NGO for the deaf and disabled from India

Deaf Enabled Foundation (DEF) is a non-profit organization founded in 2009. DEF is based in India and operates in several states, including Telangana, Andhra Pradesh, Tamil Nadu, Maharashtra, Madhya Pradesh, Gujarat, and West Bengal.: DEF is affiliated to National Association of the Deaf, India.

==History and mission==
DEF was established by a group of deaf and non-deaf individuals in 2009. The foundation trains individuals in Indian Sign Language (ISL). They provide education, vocational training, and support services to deaf individuals.
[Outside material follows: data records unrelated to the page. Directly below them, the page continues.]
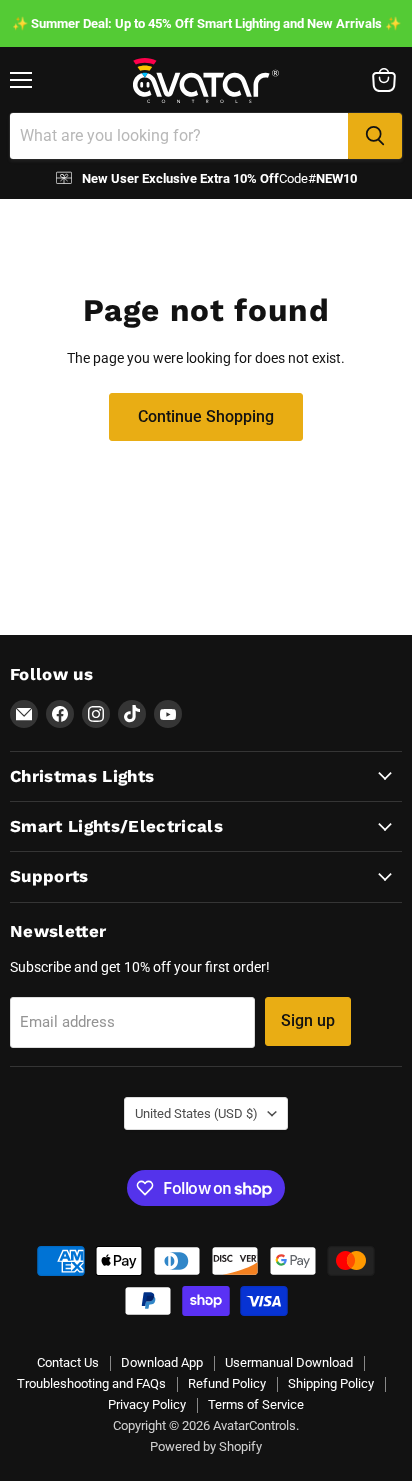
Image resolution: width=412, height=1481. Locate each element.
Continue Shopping (206, 416)
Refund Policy (227, 1383)
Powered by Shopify (206, 1446)
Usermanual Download (289, 1362)
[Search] (375, 136)
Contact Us (68, 1362)
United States (196, 1113)
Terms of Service (256, 1404)
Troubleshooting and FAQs (91, 1383)
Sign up (308, 1020)
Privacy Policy (147, 1404)
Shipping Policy (331, 1383)
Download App (162, 1362)
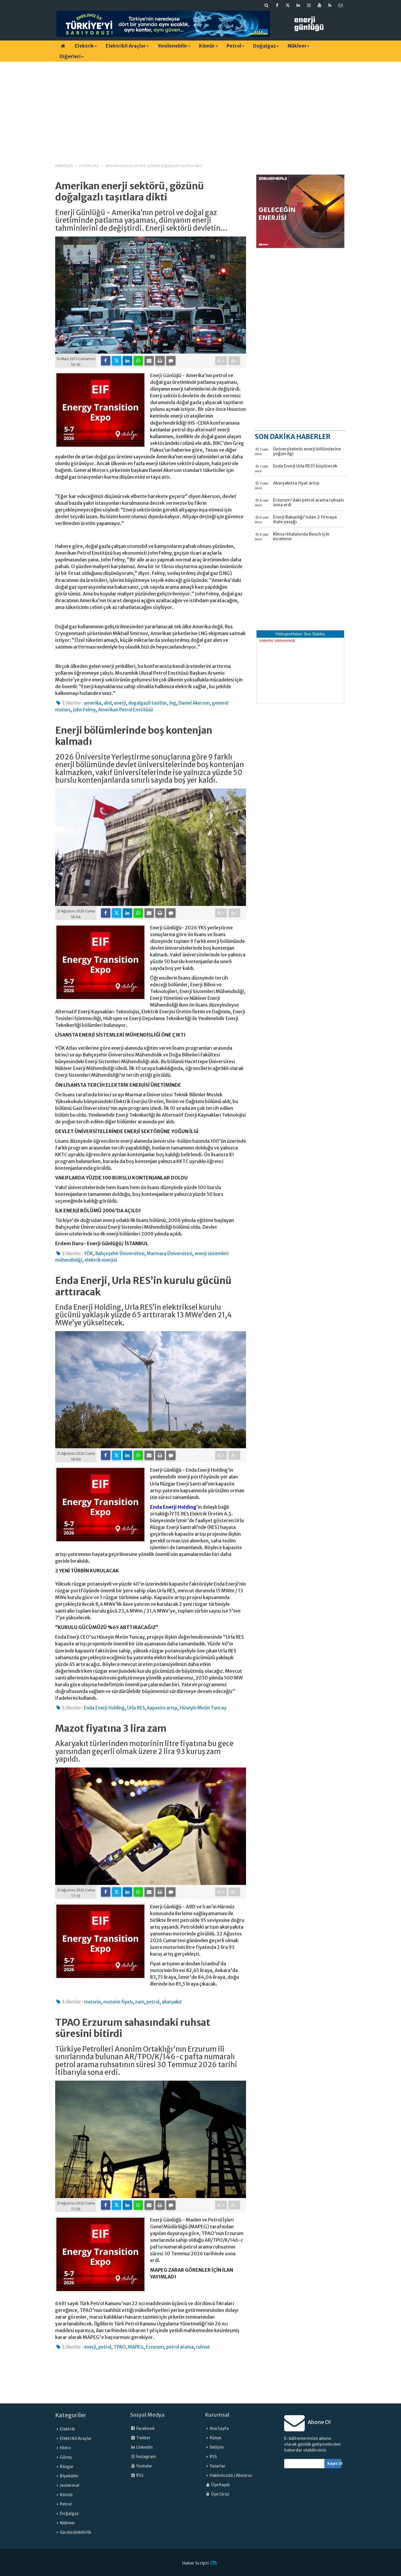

DEF aims to empower women through various initiatives focused on reproductive health, counselling, and legal awareness.

==Initiatives==
DEF has the following initiatives

===DEF ISL===
DEF conducts individual classes and corporate workshops to create awareness about Indian Sign Language.

===DEF Academy===
DEF provides formal education assistance for deaf students pursuing intermediate and degree courses, collaborating with the Board of Intermediate, Telangana, and IGNOU.

===DEF Skills===
DEF offers vocational training in IT skills, English communication, and office readiness modules.

===DEF Youth Advancement===
This initiative includes leadership training, adventure camps, and sports tournaments for overall development.

===DEF Child Outreach===
DEF organises quizzes, painting competitions, and scholarships through the Helen Keller Academic Excellence Awards.

===DEF Women===
This program consists of reproductive health seminars, counselling sessions, legal awareness workshops, and other support services.

===EduTech Initiatives===
DEF has developed the DEF ISL App, a virtual dictionary with 70,000+ English words converted to Indian Sign Language, and the EduSign Academy, an online academic assistance platform that explains concepts in sign language for intermediate and degree deaf students. It also includes personality development and legal awareness modules.

==Recognition and awards==
DEF has received the NCPEDP-SHELL HELEN KELLER Award in 2011.